S’agissant des peines, outre l’aggravation due à la qualité de mineur de la victime, des peines complémentaires particulières sont envisagées comme l’interdiction d’exercer une activité professionnelle ou bénévole impliquant un contact habituel avec des mineurs. La peine complémentaire dite du «suivi socio-judiciaire» va imposer au coupable une injonction de soin. Il va également y avoir une multiplication d’interdiction

Les mesures de sûreté ; ce sont des mesures qui visent à éviter la récidive, elles se développent en particulier pour le contentieux à caractère sexuel. On va voir se multiplier la possibilité de ficher les individus avec l’idée de conserver les informations pour éviter la récidive. Se développent également les mesures post-sentencielles, c’est le cas lorsque le coupable a exécuté sa peine mais que l’on considère que l’individu est encore dangereux et qu’il faut donc mettre des mécanismes de surveillance (rétention de sûreté, surveillance judiciaire, etc.). Ont été également mises en place avec notamment le fichage de ces délinquants au fichier national automatisé des empreintes génétiques FNAEG ou encore le FIJAIS, fichier judiciaire automatisé des auteurs d’infractions sexuelles.
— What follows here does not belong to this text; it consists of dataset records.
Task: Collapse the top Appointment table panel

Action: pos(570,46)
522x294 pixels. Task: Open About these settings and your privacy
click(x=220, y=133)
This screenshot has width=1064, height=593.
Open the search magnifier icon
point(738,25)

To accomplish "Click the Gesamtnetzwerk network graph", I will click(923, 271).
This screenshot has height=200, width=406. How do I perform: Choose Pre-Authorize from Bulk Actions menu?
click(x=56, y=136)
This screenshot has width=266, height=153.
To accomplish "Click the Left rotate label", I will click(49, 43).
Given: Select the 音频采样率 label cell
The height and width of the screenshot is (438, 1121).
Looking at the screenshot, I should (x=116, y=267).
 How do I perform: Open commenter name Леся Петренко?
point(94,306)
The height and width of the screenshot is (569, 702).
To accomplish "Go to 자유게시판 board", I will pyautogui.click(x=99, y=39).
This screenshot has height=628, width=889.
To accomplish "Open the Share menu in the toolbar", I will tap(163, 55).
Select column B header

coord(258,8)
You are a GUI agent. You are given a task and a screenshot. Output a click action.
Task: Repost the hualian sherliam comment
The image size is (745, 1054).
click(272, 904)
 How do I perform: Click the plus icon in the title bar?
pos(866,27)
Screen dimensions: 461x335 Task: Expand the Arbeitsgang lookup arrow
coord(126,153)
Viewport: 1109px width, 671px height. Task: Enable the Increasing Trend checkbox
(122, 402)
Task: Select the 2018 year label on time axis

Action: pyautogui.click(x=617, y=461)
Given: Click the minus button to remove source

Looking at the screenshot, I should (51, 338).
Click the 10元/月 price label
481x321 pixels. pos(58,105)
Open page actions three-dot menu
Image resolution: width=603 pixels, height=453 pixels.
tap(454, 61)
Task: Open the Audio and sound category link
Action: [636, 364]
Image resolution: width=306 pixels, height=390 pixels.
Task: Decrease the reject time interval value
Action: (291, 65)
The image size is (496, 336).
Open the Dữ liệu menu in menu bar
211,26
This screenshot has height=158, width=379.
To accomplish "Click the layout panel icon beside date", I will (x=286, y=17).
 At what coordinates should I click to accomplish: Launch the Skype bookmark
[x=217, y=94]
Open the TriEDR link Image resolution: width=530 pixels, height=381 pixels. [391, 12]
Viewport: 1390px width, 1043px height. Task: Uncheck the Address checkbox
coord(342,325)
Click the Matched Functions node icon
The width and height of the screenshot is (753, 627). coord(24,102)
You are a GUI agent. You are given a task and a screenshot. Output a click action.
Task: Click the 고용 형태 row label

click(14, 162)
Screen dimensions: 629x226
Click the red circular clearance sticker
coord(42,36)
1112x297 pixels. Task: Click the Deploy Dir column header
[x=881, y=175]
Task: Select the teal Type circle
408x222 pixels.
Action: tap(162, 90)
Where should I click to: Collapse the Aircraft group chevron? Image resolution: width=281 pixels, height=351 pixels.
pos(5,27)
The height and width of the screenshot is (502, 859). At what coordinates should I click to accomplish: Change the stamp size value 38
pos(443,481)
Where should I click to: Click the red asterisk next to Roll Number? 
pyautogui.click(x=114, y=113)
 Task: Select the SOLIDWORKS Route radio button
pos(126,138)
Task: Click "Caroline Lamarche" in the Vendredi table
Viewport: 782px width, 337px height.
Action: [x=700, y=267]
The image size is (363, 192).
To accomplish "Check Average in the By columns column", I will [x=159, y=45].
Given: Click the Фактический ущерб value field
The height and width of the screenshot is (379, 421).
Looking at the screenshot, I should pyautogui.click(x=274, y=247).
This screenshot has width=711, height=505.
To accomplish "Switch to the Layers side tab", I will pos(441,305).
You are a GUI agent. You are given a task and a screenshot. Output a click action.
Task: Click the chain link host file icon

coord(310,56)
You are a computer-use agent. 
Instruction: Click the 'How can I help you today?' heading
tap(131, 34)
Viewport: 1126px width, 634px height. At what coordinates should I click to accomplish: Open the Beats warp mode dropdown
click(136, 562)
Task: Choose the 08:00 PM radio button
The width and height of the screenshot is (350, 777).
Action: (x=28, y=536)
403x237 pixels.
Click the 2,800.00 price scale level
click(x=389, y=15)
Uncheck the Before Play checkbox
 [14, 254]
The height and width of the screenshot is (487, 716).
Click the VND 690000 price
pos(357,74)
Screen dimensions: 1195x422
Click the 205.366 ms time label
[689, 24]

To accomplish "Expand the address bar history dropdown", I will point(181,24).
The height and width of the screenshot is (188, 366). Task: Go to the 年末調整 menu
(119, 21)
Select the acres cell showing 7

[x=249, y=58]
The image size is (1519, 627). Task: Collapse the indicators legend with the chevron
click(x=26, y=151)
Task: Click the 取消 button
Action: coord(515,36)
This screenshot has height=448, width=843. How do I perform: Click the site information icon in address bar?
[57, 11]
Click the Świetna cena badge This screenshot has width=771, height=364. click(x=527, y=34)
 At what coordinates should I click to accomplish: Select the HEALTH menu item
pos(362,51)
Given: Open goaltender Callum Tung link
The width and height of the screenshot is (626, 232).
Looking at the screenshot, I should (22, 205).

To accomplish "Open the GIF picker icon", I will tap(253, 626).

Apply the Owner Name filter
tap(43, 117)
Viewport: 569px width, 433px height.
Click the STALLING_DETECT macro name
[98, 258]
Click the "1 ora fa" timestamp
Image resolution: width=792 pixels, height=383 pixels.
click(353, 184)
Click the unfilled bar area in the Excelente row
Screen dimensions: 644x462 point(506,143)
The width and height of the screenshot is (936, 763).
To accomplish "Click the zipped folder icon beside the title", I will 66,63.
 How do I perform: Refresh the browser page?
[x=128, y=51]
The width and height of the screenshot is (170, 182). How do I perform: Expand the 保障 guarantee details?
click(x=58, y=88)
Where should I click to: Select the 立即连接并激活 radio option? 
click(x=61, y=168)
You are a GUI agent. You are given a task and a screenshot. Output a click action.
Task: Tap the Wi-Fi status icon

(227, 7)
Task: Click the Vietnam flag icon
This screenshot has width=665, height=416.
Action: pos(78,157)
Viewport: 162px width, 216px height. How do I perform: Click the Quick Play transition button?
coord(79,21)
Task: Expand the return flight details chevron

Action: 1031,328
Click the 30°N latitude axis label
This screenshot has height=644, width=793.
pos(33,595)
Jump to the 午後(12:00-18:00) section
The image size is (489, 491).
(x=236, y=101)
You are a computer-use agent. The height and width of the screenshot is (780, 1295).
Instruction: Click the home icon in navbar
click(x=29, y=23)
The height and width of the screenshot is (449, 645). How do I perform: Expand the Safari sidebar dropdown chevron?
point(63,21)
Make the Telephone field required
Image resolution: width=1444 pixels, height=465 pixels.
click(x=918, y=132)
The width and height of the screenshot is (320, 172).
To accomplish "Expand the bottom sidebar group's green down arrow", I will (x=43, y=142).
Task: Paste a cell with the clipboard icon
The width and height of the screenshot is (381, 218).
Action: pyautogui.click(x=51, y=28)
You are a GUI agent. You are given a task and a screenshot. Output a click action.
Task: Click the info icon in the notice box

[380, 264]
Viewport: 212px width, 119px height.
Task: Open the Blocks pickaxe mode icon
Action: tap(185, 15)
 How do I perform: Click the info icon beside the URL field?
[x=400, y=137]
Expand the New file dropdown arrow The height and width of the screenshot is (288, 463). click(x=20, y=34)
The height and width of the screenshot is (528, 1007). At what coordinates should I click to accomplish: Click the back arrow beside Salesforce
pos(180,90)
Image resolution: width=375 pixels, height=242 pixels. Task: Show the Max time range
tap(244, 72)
Ils ont été étendus au-delà des seules infractions à caractère sexuel aujourd’hui.

Les aménagements de peines des condamnés pour ces infractions sont soumis à des conditions plus draconiennes que pour les autres formes de délinquance ou criminalité en multipliant les expertises psychiatriques, en allongeant les délais de période de sûreté pour retarder voire supprimer ces aménagements de peines.

L’application de la loi pénale française même pour des faits commis à l’étranger s’est étendue de manière dérogatoire au droit commun pour permettre de poursuivre des faits dits de tourisme sexuel, l’acte n’a pas à être incriminé dans le pays de commission et la plainte de la victime n’est pas nécessaire. Les juridictions françaises peuvent se déclarer compétentes notamment pour poursuivre et condamner des ressortissants français qui se livreraient à l’étranger, à ces infractions qualifiées par la loi française.

&2 : Les particularités en droit pénal de forme

Le point important la question centrale concerne le délai de prescription de l’action publique. L’allongement est très significatif. L’allongement se fait de deux façons :

Le point de départ est repoussé si la victime est mineure au moment des faits. C’est le jour où elle devient majeure.

Allongement même du délai de droit commun qui est passé à 20 ans pour les crimes (au lieu de 10 ans en droit commun) et aussi pour les délits aggravés notamment commis sur mineurs (3 ans en droit commun).

Des règles de procédure spécifiques, en effet il y a un titre du code de procédure pénale qui est consacré à cette procédure. Il y a des expertises médico-psychologiques. C’est à partir de ce contentieux qu’a été mis en place l’enregistrement des auditions.

Ces régimes dérogatoires répondent à des spécificités mais avec un élargissement des régimes dérogatoires qui parfois peut laisser dubitatif concernant la pertinence. Il s’agit de porter atteinte aux libertés, quand des individus sont mis en compte sans être coupable, cela peut poser problème.